Down to the last line, copy the records below without any change.

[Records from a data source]
══════════
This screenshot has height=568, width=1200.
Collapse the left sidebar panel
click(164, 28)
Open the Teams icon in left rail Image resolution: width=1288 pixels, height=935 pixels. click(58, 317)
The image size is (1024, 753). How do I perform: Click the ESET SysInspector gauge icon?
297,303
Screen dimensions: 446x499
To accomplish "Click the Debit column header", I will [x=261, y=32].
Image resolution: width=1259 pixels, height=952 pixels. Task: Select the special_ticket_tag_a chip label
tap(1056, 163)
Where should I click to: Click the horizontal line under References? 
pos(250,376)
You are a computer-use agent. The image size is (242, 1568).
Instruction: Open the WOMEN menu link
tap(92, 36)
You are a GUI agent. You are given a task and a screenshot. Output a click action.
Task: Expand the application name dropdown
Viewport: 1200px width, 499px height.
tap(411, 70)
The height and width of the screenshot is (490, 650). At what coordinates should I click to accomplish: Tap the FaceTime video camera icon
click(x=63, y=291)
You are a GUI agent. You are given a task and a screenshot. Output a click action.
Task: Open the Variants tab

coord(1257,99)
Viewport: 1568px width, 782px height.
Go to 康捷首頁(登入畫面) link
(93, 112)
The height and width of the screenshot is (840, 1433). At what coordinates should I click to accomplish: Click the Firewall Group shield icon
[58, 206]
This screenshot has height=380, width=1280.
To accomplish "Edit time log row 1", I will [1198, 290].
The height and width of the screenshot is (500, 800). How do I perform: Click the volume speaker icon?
══════════
# [Response to the task]
This screenshot has height=568, width=1200.
Collapse the left sidebar panel
click(164, 28)
Open the Teams icon in left rail Image resolution: width=1288 pixels, height=935 pixels. click(58, 317)
The image size is (1024, 753). How do I perform: Click the ESET SysInspector gauge icon?
297,303
Screen dimensions: 446x499
To accomplish "Click the Debit column header", I will [x=261, y=32].
Image resolution: width=1259 pixels, height=952 pixels. Task: Select the special_ticket_tag_a chip label
tap(1056, 163)
Where should I click to: Click the horizontal line under References? 
pos(250,376)
You are a computer-use agent. The image size is (242, 1568).
Instruction: Open the WOMEN menu link
tap(92, 36)
You are a GUI agent. You are given a task and a screenshot. Output a click action.
Task: Expand the application name dropdown
Viewport: 1200px width, 499px height.
tap(411, 70)
The height and width of the screenshot is (490, 650). At what coordinates should I click to accomplish: Tap the FaceTime video camera icon
click(x=63, y=291)
You are a GUI agent. You are given a task and a screenshot. Output a click action.
Task: Open the Variants tab

coord(1257,99)
Viewport: 1568px width, 782px height.
Go to 康捷首頁(登入畫面) link
(93, 112)
The height and width of the screenshot is (840, 1433). At what coordinates should I click to accomplish: Click the Firewall Group shield icon
[58, 206]
This screenshot has height=380, width=1280.
To accomplish "Edit time log row 1", I will [1198, 290].
The height and width of the screenshot is (500, 800). How do I perform: Click the volume speaker icon?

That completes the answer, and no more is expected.